Aviary
Dispatchers

Event emitter

In-process, fire-and-forget async on a later tick. No queue, no serialization, no resolveNotifiable — the simplest way to move delivery off the request without any infrastructure.

The event-emitter dispatcher moves delivery off the request path without adding any infrastructure. No Redis, no worker — just @nestjs/event-emitter, which the core already depends on for lifecycle events.

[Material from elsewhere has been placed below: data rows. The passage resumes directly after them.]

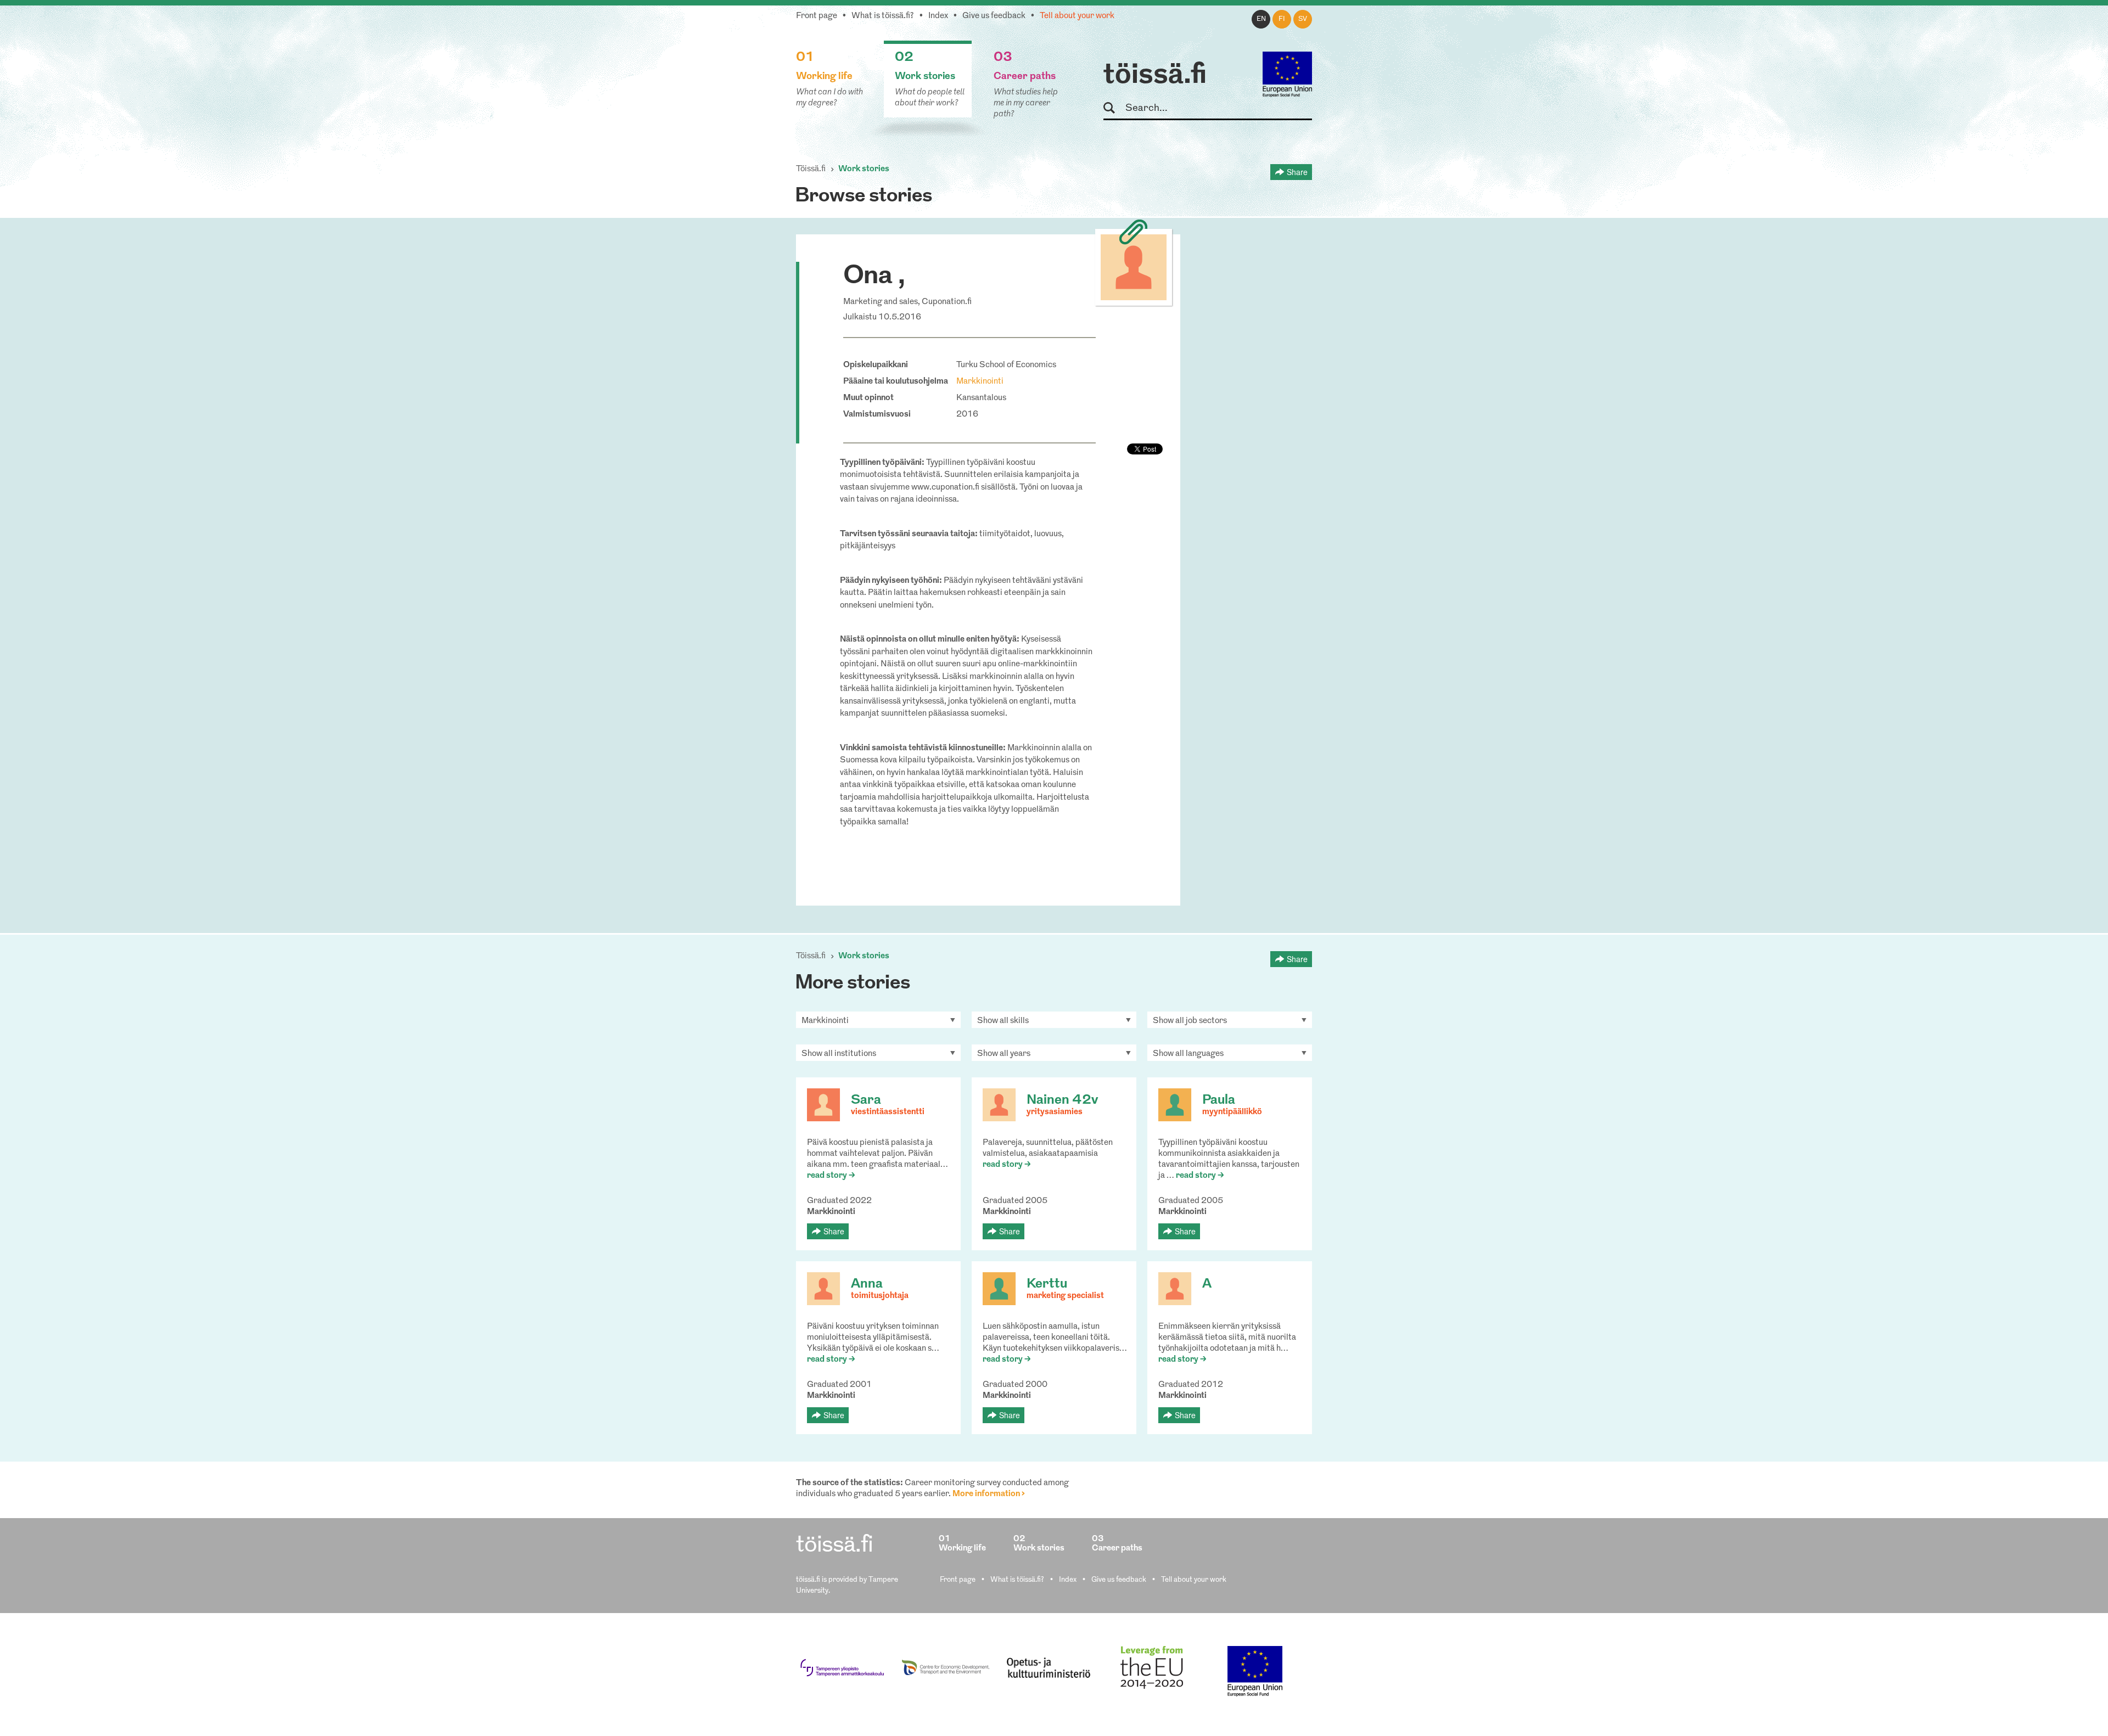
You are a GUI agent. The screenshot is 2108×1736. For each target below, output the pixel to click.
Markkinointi (979, 382)
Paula (1218, 1100)
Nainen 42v (1062, 1100)
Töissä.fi (811, 169)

It's the simplest way to go async. dispatch() emits an internal event carrying the live job and returns immediately, so the caller is never blocked on channel delivery. An async @OnEvent handler then picks the job up on a later tick and runs the channels.

Install

pnpm add @dudousxd/nestjs-notifications-event-emitter @nestjs/event-emitter
npm install @dudousxd/nestjs-notifications-event-emitter @nestjs/event-emitter

Wire it up

Pass EventEmitterDispatcher as the dispatcher. Make sure EventEmitterModule.forRoot() is imported (it usually already is — the core uses it for events).

app.module.ts
import { Module } from '@nestjs/common';
import { EventEmitterModule } from '@nestjs/event-emitter';
import { NotificationsModule } from '@dudousxd/nestjs-notifications-core';
import { EventEmitterDispatcher } from '@dudousxd/nestjs-notifications-event-emitter';

@Module({
  imports: [
    EventEmitterModule.forRoot(),
    NotificationsModule.forRoot({
      dispatcher: EventEmitterDispatcher, 
    }),
  ],
})
export class AppModule {}

That's the whole setup. forRoot registers the dispatcher as a provider, so its @OnEvent handler is discovered and wired by @nestjs/event-emitter automatically.

Now any notification with shouldQueue = true is delivered on a later tick instead of inline.

No serialization, no rehydration

Because delivery stays in the same process, the live Notifiable and Notification instances are passed straight through — nothing is serialized. That means:

  • No toNotifiableRef() on your notifiable.
  • No notifications: [...] registry.
  • No resolveNotifiable in forRoot.

You get fire-and-forget async with zero rehydration cost. Contrast this with the cross-process BullMQ and Redis dispatchers, which serialize the job — see Async dispatch.

Errors are surfaced via events

The work runs detached, so a throw inside a channel isn't returned to the caller. Failures are isolated per channel and surfaced through the usual lifecycle events (notification.failed) — subscribe to them to log or alert. See Configuration → events.

In-process means in-memory: if the process restarts before the deferred handler runs, the job is lost. There's no persistence and no retry. When you need durability or retries, reach for BullMQ or Redis.